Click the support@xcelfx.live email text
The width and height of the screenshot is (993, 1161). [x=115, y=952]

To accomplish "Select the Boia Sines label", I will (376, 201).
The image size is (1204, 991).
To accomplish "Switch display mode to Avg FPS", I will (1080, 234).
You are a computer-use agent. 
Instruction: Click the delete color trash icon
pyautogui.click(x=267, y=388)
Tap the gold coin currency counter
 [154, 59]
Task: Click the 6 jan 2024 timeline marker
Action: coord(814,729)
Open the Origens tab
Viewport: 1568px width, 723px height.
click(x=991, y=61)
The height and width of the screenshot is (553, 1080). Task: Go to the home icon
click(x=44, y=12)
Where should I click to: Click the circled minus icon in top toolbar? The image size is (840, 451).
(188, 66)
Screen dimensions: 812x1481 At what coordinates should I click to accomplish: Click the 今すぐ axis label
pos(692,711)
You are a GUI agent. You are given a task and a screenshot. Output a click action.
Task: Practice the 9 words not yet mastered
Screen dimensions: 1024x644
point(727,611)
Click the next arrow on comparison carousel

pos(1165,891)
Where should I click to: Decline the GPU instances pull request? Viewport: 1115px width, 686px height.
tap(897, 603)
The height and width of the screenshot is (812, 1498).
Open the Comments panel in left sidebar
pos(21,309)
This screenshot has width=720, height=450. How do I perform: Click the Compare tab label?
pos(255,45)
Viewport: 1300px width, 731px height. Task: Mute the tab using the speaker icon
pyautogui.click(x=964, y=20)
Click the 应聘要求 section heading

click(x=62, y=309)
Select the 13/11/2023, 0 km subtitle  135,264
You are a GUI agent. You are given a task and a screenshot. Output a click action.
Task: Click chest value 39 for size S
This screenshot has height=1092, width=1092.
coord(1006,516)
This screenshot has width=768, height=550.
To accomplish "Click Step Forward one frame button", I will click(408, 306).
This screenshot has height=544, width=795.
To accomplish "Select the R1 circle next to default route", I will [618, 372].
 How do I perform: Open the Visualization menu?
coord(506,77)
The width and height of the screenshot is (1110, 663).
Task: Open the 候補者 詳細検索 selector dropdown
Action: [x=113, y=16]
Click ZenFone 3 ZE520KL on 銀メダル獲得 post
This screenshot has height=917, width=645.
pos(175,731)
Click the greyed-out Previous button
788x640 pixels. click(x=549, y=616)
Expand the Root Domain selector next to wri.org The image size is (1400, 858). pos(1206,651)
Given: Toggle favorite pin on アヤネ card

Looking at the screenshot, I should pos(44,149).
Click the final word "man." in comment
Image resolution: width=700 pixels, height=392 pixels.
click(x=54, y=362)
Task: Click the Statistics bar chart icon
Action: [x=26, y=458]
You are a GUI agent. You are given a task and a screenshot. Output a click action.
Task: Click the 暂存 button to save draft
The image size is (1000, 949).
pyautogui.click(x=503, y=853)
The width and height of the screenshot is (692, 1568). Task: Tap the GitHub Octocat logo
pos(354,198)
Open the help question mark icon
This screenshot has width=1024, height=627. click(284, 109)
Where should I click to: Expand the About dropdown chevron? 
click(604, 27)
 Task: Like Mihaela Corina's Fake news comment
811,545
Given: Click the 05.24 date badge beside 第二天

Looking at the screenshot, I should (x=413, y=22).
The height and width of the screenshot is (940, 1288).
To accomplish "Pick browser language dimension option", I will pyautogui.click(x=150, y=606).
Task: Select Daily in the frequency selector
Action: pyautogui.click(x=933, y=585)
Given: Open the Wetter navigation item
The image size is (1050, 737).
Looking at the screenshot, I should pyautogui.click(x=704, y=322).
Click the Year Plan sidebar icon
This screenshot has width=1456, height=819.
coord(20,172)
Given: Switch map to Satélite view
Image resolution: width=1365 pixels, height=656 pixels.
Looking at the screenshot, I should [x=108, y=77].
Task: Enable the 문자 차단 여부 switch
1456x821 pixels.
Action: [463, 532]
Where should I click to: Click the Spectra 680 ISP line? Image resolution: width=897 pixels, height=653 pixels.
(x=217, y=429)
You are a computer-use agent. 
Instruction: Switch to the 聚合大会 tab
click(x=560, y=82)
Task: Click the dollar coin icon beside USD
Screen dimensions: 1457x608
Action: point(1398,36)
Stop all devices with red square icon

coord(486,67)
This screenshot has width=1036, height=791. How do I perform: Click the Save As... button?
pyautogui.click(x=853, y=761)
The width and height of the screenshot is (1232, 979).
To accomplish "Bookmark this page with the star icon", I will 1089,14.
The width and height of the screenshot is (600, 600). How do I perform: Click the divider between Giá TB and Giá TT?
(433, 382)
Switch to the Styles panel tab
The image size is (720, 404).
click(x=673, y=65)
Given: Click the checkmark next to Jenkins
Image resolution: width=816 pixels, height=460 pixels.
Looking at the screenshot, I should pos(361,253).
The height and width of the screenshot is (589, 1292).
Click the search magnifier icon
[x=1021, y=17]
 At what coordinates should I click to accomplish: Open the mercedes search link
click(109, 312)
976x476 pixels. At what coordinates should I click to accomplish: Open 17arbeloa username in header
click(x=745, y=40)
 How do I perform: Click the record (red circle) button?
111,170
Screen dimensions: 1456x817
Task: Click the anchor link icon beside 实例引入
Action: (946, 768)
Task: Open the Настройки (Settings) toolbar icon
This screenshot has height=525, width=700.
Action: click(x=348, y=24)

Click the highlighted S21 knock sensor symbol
※ ※ ※
● **TASK**
I need each line above reproduced exactly.

● **TASK SOLUTION**
Click the support@xcelfx.live email text
The width and height of the screenshot is (993, 1161). [x=115, y=952]

To accomplish "Select the Boia Sines label", I will (376, 201).
The image size is (1204, 991).
To accomplish "Switch display mode to Avg FPS", I will (1080, 234).
You are a computer-use agent. 
Instruction: Click the delete color trash icon
pyautogui.click(x=267, y=388)
Tap the gold coin currency counter
 [154, 59]
Task: Click the 6 jan 2024 timeline marker
Action: coord(814,729)
Open the Origens tab
Viewport: 1568px width, 723px height.
click(x=991, y=61)
The height and width of the screenshot is (553, 1080). Task: Go to the home icon
click(x=44, y=12)
Where should I click to: Click the circled minus icon in top toolbar? The image size is (840, 451).
(188, 66)
Screen dimensions: 812x1481 At what coordinates should I click to accomplish: Click the 今すぐ axis label
pos(692,711)
You are a GUI agent. You are given a task and a screenshot. Output a click action.
Task: Practice the 9 words not yet mastered
Screen dimensions: 1024x644
point(727,611)
Click the next arrow on comparison carousel

pos(1165,891)
Where should I click to: Decline the GPU instances pull request? Viewport: 1115px width, 686px height.
tap(897, 603)
The height and width of the screenshot is (812, 1498).
Open the Comments panel in left sidebar
pos(21,309)
This screenshot has width=720, height=450. How do I perform: Click the Compare tab label?
pos(255,45)
Viewport: 1300px width, 731px height. Task: Mute the tab using the speaker icon
pyautogui.click(x=964, y=20)
Click the 应聘要求 section heading

click(x=62, y=309)
Select the 13/11/2023, 0 km subtitle  135,264
You are a GUI agent. You are given a task and a screenshot. Output a click action.
Task: Click chest value 39 for size S
This screenshot has height=1092, width=1092.
coord(1006,516)
This screenshot has width=768, height=550.
To accomplish "Click Step Forward one frame button", I will click(408, 306).
This screenshot has height=544, width=795.
To accomplish "Select the R1 circle next to default route", I will [618, 372].
 How do I perform: Open the Visualization menu?
coord(506,77)
The width and height of the screenshot is (1110, 663).
Task: Open the 候補者 詳細検索 selector dropdown
Action: [x=113, y=16]
Click ZenFone 3 ZE520KL on 銀メダル獲得 post
This screenshot has height=917, width=645.
pos(175,731)
Click the greyed-out Previous button
788x640 pixels. click(x=549, y=616)
Expand the Root Domain selector next to wri.org The image size is (1400, 858). pos(1206,651)
Given: Toggle favorite pin on アヤネ card

Looking at the screenshot, I should pos(44,149).
Click the final word "man." in comment
Image resolution: width=700 pixels, height=392 pixels.
click(x=54, y=362)
Task: Click the Statistics bar chart icon
Action: [x=26, y=458]
You are a GUI agent. You are given a task and a screenshot. Output a click action.
Task: Click the 暂存 button to save draft
The image size is (1000, 949).
pyautogui.click(x=503, y=853)
The width and height of the screenshot is (692, 1568). Task: Tap the GitHub Octocat logo
pos(354,198)
Open the help question mark icon
This screenshot has width=1024, height=627. click(284, 109)
Where should I click to: Expand the About dropdown chevron? 
click(604, 27)
 Task: Like Mihaela Corina's Fake news comment
811,545
Given: Click the 05.24 date badge beside 第二天

Looking at the screenshot, I should (x=413, y=22).
The height and width of the screenshot is (940, 1288).
To accomplish "Pick browser language dimension option", I will pyautogui.click(x=150, y=606).
Task: Select Daily in the frequency selector
Action: pyautogui.click(x=933, y=585)
Given: Open the Wetter navigation item
The image size is (1050, 737).
Looking at the screenshot, I should pyautogui.click(x=704, y=322).
Click the Year Plan sidebar icon
This screenshot has width=1456, height=819.
coord(20,172)
Given: Switch map to Satélite view
Image resolution: width=1365 pixels, height=656 pixels.
Looking at the screenshot, I should [x=108, y=77].
Task: Enable the 문자 차단 여부 switch
1456x821 pixels.
Action: [463, 532]
Where should I click to: Click the Spectra 680 ISP line? Image resolution: width=897 pixels, height=653 pixels.
(x=217, y=429)
You are a computer-use agent. 
Instruction: Switch to the 聚合大会 tab
click(x=560, y=82)
Task: Click the dollar coin icon beside USD
Screen dimensions: 1457x608
Action: point(1398,36)
Stop all devices with red square icon

coord(486,67)
This screenshot has width=1036, height=791. How do I perform: Click the Save As... button?
pyautogui.click(x=853, y=761)
The width and height of the screenshot is (1232, 979).
To accomplish "Bookmark this page with the star icon", I will 1089,14.
The width and height of the screenshot is (600, 600). How do I perform: Click the divider between Giá TB and Giá TT?
(433, 382)
Switch to the Styles panel tab
The image size is (720, 404).
click(x=673, y=65)
Given: Click the checkmark next to Jenkins
Image resolution: width=816 pixels, height=460 pixels.
Looking at the screenshot, I should pos(361,253).
The height and width of the screenshot is (589, 1292).
Click the search magnifier icon
[x=1021, y=17]
 At what coordinates should I click to accomplish: Open the mercedes search link
click(109, 312)
976x476 pixels. At what coordinates should I click to accomplish: Open 17arbeloa username in header
click(x=745, y=40)
 How do I perform: Click the record (red circle) button?
111,170
Screen dimensions: 1456x817
Task: Click the anchor link icon beside 实例引入
Action: (946, 768)
Task: Open the Настройки (Settings) toolbar icon
This screenshot has height=525, width=700.
Action: click(x=348, y=24)

Click the highlighted S21 knock sensor symbol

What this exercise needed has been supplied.